The Places You Love Alliance, which represents 40 environment and community groups from around the country, meets with major parties in Canberra today to insist the Government retain its environmental approval obligations.
“Australia is headed toward a patchwork regulatory system where each of the states and territories administers different approvals processes. It’s a backward approach, and perplexing policy given the call for national harmonisation in so many other areas of regulation,” Dermot O’Gorman, CEO of WWF-Australia, said.
“Legislative and policy frameworks at the state-level are simply inadequate. Asking the states to take sole responsibility for assessing and approving projects that have serious environmental impacts is a recipe for disaster,” Mr O’Gorman said.
The Federal Government is looking to relinquish its approval and assessment responsibilities under the Environment Protection and Biodiversity Conservation Act 1999 (EPBC Act).
The Federal Government reviews proposals where projects involve ‘Matters of National Environmental Significance’. These laws only come into play in relation to projects that have significant impacts on our most important places and wildlife.
CEO of Birdlife Australia Paul Sullivan encouraged the Federal Government to retain responsibility for final approval. “Currently the Federal Government only has a role where projects impact our most important places and wildlife. These impacts transcend borders and cannot be handballed to the states.”
“Australians work best when they work together. We can have good environmental protection and efficient regulation; evidence shows the vast majority of projects referred for federal review under the Act have been decided within weeks,” Mr Sullivan said.
Conflict of interest comes into play when the States are assessing and approving projects.
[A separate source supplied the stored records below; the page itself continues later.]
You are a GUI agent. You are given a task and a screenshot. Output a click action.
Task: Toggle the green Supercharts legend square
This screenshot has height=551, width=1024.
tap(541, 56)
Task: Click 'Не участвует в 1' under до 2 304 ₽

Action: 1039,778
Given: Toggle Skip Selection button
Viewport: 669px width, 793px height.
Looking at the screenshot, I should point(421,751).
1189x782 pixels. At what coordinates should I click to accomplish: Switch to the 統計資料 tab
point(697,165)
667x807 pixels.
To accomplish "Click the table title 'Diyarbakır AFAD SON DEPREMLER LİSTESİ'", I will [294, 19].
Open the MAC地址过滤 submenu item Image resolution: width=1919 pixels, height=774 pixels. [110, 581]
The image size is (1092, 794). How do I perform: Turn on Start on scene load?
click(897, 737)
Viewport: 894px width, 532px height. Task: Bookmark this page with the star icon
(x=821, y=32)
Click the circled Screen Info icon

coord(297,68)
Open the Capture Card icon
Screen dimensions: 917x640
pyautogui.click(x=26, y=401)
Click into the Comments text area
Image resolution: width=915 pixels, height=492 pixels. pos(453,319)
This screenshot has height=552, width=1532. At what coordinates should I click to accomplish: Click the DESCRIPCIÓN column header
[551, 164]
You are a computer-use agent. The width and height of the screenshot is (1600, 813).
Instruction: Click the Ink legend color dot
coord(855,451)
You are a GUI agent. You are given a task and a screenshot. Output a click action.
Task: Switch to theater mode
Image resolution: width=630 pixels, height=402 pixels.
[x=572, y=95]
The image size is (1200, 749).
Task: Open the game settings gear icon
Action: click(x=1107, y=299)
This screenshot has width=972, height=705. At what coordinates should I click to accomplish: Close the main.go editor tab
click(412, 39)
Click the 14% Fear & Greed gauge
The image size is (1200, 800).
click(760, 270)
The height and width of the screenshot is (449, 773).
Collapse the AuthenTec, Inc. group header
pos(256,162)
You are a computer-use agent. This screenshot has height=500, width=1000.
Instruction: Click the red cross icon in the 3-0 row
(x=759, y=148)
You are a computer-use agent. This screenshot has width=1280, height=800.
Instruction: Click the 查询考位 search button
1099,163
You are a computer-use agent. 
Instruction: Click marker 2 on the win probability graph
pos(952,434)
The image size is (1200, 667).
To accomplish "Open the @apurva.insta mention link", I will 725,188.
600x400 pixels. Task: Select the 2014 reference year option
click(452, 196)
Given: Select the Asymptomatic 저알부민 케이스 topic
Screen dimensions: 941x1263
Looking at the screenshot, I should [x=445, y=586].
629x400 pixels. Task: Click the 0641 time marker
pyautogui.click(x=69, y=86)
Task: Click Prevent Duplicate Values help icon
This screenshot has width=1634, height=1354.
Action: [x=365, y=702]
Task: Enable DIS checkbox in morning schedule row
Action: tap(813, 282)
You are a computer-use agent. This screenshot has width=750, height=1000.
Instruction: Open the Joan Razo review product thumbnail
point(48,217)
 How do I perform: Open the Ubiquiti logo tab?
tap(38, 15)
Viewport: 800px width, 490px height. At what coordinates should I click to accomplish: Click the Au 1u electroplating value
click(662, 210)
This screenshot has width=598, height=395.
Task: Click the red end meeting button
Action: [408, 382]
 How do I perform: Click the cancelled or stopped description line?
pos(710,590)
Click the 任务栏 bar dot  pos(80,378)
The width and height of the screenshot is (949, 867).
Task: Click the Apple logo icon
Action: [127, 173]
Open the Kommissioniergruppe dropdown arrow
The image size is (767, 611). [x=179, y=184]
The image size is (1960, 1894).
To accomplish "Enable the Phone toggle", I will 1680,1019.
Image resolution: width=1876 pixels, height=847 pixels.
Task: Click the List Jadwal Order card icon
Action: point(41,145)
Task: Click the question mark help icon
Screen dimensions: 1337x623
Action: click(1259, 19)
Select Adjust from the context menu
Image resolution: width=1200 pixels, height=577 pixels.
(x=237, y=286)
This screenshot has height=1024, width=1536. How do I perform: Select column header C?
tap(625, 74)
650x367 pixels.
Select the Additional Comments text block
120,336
They or their agencies are sometimes the proponents, they rely on significant royalties from mining and energy projects and they frequently draw political capital from major project approvals.
Humane Society International Director, Michael Kennedy said state decisions require scrutiny. “State processes are inherently compromised especially when there are multi-billion dollar mining royalties on the table.
“The Queensland Government is looking at plans to ship uranium through the Great Barrier Reef, and dump dredge spoil in a World Heritage area. Millions of tonnes of coal will also be shipped through the Reef and port developments are occurring along the entire coast,” Mr Kennedy said.
The Places You Love alliance urges the Government to retain its responsibility to safeguard our most important places and wildlife.